> _What is being asked_: Count the lines in the material below that contain the string "Task". Reply with the number alone.

> _Source material_:
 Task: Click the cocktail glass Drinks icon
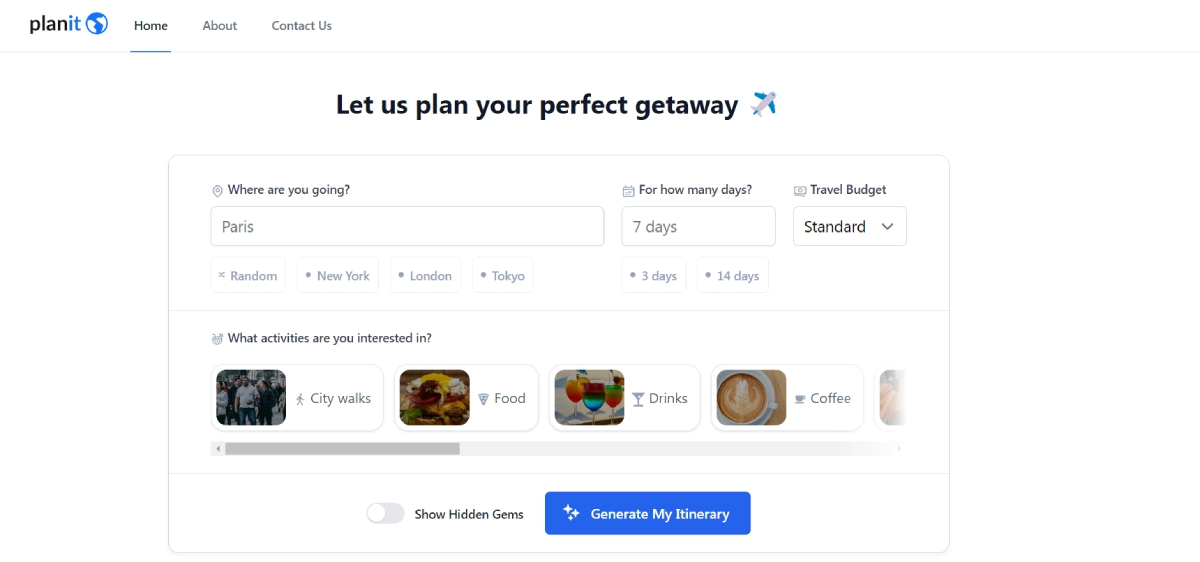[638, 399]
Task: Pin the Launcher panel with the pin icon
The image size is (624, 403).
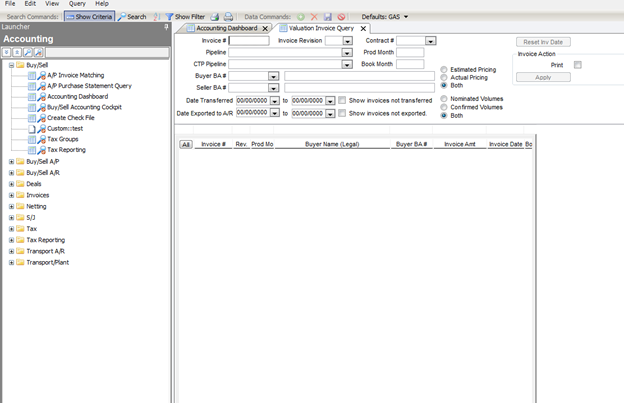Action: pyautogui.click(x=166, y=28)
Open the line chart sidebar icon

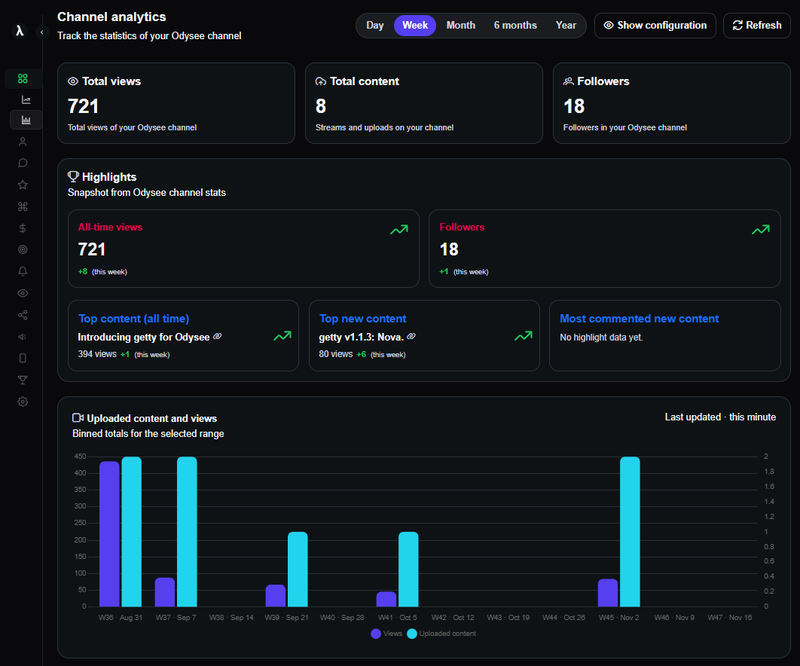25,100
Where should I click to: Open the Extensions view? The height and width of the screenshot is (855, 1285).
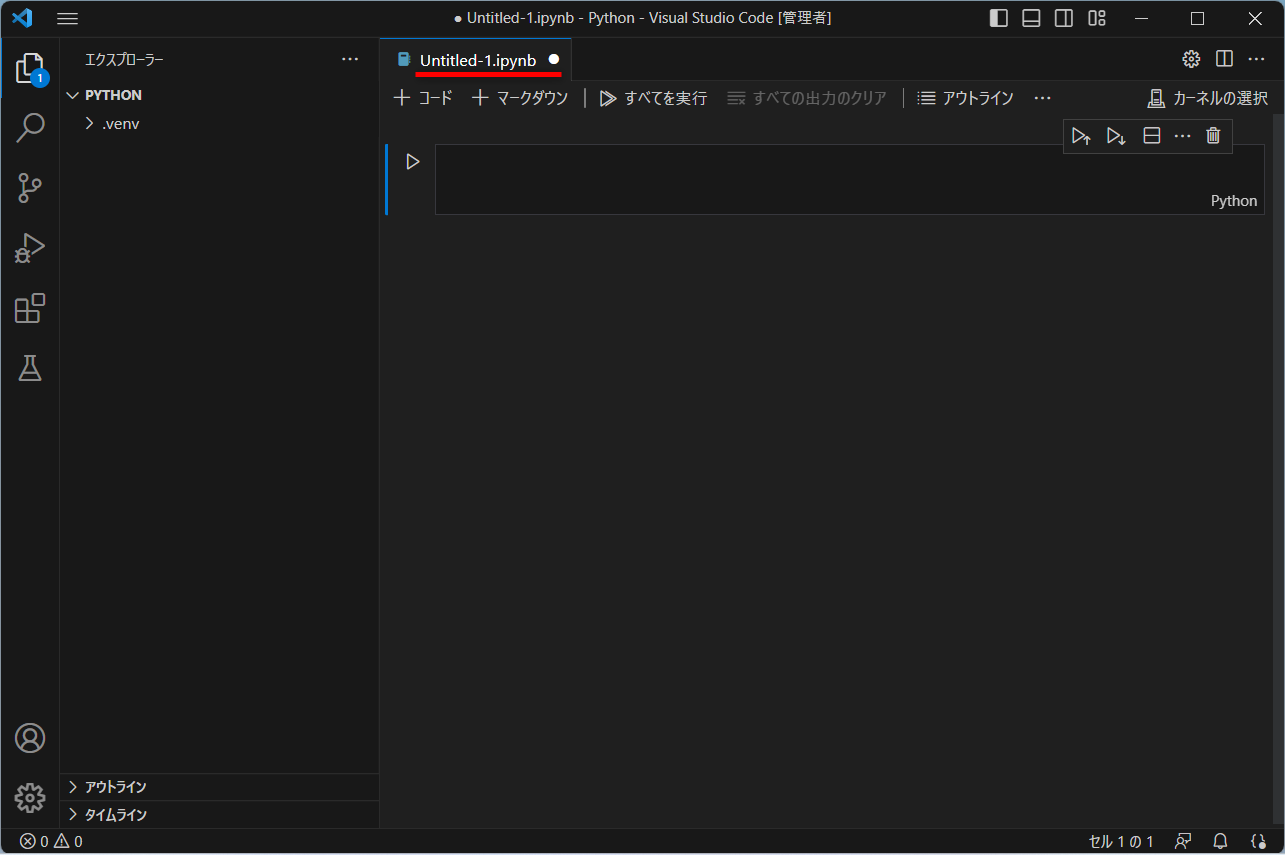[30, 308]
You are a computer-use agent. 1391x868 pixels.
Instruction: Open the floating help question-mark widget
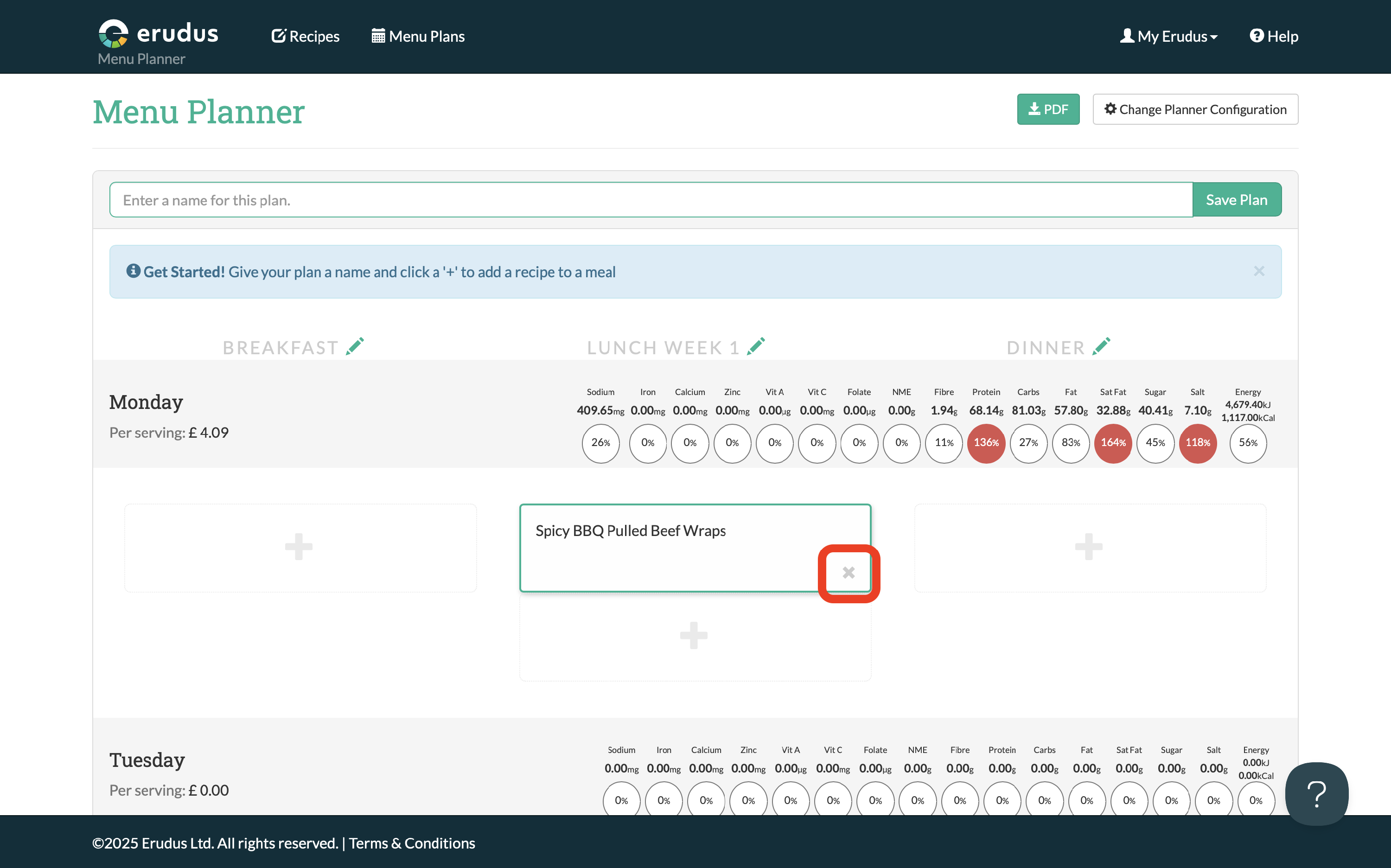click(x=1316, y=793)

> _Exercise result_: 2